Prerequisites for Admission
Completion of the following courses, or their equivalents, is prerequisite to entry into the program:
|CSC 120||Computer Programming I||4|
|CSC 220||Computer Programming II||4|
|CSC 314||Computer Organization and Architecture||3|
|CSC 317||Data Structures and Algorithm Analysis||3|
|CSC 427||Theory of Computing||3|
|MTH 161||Calculus I||4|
|MTH 224||Introduction to Probability and Statistics||3|
|MTH 309||Discrete Mathematics I||3|
|Total Credit Hours||27|
Students may be admitted with deficiencies, normally a maximum of 6 credits. These must be completed in addition to the degree requirements.
Requirements for Graduation
Students must complete the Graduate School requirements, and the Departmental requirements described here.

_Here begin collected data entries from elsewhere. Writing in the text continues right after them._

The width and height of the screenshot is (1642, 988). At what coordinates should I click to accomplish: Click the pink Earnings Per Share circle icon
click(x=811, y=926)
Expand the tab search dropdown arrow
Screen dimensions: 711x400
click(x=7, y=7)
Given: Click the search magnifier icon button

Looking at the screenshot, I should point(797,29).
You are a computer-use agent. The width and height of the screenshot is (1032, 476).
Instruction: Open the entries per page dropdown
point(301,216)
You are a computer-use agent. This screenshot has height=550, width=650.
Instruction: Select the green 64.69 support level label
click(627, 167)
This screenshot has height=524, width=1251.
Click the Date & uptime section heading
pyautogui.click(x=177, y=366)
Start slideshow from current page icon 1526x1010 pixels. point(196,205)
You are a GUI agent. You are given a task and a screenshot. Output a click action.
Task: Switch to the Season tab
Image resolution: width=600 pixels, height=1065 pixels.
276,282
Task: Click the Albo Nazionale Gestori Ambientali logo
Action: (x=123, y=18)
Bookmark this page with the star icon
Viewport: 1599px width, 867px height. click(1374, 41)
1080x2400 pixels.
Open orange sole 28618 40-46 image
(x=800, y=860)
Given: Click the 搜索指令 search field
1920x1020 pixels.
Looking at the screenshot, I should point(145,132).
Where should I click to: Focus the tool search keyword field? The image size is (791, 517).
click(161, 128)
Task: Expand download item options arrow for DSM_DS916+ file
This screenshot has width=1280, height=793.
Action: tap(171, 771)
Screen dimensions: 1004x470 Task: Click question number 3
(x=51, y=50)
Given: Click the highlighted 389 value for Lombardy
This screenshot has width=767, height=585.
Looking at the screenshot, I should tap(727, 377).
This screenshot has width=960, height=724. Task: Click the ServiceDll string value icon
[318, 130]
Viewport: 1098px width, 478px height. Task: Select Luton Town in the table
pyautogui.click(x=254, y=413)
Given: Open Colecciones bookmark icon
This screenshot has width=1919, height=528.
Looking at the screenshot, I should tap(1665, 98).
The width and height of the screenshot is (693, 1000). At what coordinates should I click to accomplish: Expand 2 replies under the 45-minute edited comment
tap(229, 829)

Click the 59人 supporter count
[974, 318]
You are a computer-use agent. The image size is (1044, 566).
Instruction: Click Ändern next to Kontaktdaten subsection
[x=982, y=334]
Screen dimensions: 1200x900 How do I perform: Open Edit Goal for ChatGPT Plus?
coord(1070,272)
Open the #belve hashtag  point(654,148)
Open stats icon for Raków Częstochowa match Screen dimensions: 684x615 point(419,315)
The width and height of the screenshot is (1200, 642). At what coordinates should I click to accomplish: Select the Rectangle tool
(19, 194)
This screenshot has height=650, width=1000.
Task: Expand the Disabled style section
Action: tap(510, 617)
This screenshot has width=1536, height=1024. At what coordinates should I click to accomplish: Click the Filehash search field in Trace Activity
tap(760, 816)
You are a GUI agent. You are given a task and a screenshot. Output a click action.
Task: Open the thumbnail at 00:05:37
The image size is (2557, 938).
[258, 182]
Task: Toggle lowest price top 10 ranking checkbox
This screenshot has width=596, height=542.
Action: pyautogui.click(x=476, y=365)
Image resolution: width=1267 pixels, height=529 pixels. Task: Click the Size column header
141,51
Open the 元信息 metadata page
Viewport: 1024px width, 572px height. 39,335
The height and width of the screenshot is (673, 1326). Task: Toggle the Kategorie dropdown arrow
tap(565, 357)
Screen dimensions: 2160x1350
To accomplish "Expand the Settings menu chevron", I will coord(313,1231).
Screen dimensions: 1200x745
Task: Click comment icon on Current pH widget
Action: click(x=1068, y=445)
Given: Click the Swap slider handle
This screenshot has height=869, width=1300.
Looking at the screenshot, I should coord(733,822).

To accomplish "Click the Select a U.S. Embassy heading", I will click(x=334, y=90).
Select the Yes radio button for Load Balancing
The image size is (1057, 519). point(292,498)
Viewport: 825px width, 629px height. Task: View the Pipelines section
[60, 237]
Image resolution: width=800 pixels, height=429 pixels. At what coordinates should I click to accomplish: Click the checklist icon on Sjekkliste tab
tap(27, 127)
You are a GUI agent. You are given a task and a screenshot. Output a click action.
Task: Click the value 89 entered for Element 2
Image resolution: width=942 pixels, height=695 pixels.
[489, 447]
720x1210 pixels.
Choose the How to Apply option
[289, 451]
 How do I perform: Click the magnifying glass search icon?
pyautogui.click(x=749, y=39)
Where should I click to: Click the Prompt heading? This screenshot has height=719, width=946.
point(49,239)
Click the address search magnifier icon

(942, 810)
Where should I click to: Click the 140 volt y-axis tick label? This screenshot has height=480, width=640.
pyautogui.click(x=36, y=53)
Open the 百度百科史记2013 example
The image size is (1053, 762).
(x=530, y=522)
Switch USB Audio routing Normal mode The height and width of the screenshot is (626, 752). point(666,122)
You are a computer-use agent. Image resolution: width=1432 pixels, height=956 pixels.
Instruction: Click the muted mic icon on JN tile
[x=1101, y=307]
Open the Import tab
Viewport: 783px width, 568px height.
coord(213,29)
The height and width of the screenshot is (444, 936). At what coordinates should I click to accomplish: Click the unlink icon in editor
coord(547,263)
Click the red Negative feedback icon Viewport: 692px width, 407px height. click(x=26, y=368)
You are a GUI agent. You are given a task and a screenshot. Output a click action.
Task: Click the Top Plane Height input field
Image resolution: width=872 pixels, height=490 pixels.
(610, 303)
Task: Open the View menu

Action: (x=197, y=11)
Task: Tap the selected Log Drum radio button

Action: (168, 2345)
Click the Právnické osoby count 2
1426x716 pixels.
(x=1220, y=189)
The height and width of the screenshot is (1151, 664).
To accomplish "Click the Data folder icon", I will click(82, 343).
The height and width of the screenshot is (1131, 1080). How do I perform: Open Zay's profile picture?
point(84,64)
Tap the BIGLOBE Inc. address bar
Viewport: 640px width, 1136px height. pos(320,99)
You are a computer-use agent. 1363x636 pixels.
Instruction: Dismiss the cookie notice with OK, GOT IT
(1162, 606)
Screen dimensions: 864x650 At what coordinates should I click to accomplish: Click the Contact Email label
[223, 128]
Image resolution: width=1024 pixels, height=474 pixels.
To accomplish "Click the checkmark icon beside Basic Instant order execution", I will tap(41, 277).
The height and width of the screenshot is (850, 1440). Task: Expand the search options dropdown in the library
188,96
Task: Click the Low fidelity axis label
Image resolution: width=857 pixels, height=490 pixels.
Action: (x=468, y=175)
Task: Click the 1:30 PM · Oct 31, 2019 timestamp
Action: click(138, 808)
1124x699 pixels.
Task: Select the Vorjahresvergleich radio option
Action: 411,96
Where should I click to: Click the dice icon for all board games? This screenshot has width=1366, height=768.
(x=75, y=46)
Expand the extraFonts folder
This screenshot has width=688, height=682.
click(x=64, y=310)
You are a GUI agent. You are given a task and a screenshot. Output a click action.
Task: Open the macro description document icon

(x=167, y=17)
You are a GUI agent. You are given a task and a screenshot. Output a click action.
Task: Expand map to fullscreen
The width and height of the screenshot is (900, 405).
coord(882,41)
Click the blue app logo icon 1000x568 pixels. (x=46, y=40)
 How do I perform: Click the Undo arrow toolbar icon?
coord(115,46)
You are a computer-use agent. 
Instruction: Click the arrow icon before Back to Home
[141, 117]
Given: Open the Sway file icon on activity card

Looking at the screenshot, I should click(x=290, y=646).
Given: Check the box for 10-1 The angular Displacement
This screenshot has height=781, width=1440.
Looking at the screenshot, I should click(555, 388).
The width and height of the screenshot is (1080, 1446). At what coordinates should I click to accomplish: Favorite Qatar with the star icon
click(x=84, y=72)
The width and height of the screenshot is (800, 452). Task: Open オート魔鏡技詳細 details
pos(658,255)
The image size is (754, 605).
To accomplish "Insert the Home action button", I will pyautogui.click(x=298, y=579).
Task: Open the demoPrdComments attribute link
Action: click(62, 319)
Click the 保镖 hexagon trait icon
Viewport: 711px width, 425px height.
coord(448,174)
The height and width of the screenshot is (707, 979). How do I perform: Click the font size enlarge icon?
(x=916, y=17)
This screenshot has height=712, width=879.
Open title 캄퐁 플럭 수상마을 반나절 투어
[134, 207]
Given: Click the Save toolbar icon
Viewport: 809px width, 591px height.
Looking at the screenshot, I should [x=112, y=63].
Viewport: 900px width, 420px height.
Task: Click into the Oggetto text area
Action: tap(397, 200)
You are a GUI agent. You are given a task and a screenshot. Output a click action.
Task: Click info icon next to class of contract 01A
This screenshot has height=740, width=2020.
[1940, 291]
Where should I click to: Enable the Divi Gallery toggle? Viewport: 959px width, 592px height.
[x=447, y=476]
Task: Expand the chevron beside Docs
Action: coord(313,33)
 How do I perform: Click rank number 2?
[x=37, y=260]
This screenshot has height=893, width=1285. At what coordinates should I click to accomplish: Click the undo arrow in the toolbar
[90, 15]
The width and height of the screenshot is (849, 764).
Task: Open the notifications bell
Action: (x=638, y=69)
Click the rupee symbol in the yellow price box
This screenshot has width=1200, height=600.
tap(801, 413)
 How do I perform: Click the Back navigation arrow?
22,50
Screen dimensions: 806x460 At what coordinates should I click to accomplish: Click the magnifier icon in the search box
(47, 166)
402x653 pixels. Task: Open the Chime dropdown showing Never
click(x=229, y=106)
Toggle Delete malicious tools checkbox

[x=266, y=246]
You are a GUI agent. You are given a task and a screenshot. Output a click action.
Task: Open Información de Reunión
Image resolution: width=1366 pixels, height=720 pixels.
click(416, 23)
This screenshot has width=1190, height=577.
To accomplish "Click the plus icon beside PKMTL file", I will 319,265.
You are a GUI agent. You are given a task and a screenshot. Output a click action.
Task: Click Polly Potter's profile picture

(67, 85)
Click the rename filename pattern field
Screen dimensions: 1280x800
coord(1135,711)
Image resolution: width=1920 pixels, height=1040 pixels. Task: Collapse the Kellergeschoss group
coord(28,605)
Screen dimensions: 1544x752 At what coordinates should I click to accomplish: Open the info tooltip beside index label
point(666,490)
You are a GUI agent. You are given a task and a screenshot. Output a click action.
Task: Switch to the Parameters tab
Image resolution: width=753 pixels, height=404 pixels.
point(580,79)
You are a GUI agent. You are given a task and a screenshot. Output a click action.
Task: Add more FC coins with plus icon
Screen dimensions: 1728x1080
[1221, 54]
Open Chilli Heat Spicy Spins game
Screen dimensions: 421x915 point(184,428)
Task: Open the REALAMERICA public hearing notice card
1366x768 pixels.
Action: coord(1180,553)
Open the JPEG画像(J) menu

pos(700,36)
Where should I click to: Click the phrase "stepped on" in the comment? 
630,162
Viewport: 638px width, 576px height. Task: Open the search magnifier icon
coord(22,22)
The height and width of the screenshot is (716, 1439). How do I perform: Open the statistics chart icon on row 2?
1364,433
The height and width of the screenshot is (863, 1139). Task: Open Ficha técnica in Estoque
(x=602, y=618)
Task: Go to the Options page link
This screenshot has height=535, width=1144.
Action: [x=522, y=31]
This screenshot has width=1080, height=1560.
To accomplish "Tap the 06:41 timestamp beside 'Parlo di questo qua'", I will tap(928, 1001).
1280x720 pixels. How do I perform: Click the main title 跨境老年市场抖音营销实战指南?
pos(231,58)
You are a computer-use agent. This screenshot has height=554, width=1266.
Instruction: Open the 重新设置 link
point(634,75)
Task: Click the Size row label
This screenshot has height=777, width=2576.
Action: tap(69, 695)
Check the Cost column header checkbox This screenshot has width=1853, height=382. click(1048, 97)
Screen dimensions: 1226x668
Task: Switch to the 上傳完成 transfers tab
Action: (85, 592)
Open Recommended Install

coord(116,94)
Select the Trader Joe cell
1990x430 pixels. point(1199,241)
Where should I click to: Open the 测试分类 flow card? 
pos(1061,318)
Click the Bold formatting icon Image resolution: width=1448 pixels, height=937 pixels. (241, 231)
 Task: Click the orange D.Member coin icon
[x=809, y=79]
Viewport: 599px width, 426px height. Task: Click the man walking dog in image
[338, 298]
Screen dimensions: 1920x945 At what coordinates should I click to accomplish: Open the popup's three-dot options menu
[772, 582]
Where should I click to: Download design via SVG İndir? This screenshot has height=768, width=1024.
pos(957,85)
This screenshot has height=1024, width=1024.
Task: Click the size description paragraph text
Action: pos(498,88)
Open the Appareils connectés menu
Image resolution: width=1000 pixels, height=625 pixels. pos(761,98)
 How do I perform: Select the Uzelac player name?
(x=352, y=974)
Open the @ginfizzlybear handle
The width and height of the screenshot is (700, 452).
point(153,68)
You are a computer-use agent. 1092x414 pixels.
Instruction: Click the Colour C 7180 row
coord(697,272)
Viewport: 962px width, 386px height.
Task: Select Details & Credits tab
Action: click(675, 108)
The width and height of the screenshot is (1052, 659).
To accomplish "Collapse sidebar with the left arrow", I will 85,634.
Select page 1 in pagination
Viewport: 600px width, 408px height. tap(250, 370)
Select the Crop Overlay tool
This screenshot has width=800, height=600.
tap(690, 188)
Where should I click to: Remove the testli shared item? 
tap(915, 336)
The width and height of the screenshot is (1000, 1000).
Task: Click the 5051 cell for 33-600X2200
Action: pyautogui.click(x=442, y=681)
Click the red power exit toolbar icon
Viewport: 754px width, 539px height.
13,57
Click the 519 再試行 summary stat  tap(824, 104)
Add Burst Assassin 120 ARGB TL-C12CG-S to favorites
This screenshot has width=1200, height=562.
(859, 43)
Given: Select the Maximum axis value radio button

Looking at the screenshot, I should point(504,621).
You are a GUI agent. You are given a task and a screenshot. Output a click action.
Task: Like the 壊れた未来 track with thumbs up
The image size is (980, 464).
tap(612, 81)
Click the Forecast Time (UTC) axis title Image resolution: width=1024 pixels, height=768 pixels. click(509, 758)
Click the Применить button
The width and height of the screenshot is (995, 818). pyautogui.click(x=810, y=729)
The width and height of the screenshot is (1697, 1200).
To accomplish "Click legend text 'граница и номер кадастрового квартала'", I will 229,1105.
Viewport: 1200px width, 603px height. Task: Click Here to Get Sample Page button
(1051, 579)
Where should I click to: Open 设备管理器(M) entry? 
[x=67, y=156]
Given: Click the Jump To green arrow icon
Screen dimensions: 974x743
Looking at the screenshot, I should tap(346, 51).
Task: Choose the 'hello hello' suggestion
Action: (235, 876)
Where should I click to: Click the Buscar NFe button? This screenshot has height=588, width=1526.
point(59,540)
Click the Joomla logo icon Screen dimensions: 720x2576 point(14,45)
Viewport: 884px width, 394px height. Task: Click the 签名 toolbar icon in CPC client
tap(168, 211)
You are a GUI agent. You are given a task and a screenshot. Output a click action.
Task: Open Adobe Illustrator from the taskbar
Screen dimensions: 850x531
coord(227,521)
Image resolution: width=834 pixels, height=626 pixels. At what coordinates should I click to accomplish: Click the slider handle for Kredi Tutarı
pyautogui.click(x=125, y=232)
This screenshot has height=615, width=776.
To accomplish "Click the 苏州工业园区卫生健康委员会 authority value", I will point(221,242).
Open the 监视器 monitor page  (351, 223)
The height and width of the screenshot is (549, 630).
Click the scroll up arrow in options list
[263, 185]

For graduation students must complete at least 60 credits (as required by the Graduate School), including at least 24 classrom course credits (see below), at least 9 pre-candidacy credits (CSC830), and at least 9 post-candidacy credits (CSC840).
Written Qualifying Exam
The student must pass a three-hour written exam of general knowledge of Computer Science at the end of the first year. Upon failure, the student may petition the CSGC to allow a second attempt at the end of the second year. The exam will be administered once a year in the early weeks of the summer session. It will cover expected knowledge of all first-year graduate students. Included in this material are a fundamental understanding of algorithm analysis and design, advanced skills in programming, basic knowledge of computer architecture, and a general understanding of computer systems.
In the first two years, the student must take eight CSGC-approved classroom courses, for a total of 24 credit hours. At least four of these courses (12 credit hours) must be CSC 7XX courses. The eight courses must include two courses from each of the areas of Analysis, Applications, and Systems. The student must work with the Director of Graduate Studies to select a cohesive set of courses as approved by the CSGC. The CSGC will have sole authority in designating the areas to which each course belongs. In the case that a course is designated in more than one area, a student may apply the course to only one area. The designation of current CSGC-approved courses appears at the end of this description.
Selecting an Advisor
By the end of the second semester, the student must find a research supervisor. By the end of the third semester, the student must have made significant progress on a research project under the supervision of a faculty member. The student must write a detailed progress report that will become a public document and shall be kept on file by the Department. The student must present the report to a quorum of the CSGC at a time to be approved by the chairman of the Department. The supervisor and CSGC must approve the project as applicable toward candidacy for a Ph.D.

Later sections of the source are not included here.